A novel single tetracycline-regulative adenoviral vector for tumor-specific Bax gene expression and cell killing in vitro and in vivo.

Using a binary adenoviral system, we recently showed that the human telomerase reverse transcriptase (hTERT) promoter induces tumor-specific Bax gene expression. However, the strong cytotoxicity of Bax and other pro-apoptotic genes to packaging 293 cells has so far hindered construction of the desired single adenoviral vectors expressing toxic genes. We report here the construction of a single bicistronic adenoviral vector for tumor-specific Bax expression. The vector (Ad/gBax) utilizes the Tet-Off system and expresses a GFP/Bax fusion protein for easy detection.

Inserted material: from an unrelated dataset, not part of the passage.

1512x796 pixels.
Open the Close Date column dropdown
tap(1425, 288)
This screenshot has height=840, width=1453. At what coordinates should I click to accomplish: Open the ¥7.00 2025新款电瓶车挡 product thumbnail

The hTERT promoter drives the expression of tTA, a transactivator capable of binding to TRE (tetracycline-responsive element) in the absence of tetracycline, which in turn induces expression of the GFP-Bax gene. The addition of tetracycline in 293 cells blocks the binding of tTA to TRE and substantially inhibits GFP-Bax expression and toxicity, thus allowing the packaging and production of Ad/gBax. Our data show that Ad/gBax could drive the high expression of GFP-Bax in tumor cells but not in normal cells and mouse tissues. Furthermore, the expression of GFP-Bax fusion protein elicited tumor-specific apoptosis in a variety of human cancer cells in vitro and in vivo at a level comparable to that induced by the binary system. Thus, Ad/gBax may become a potent therapeutic agent for the treatment of cancers.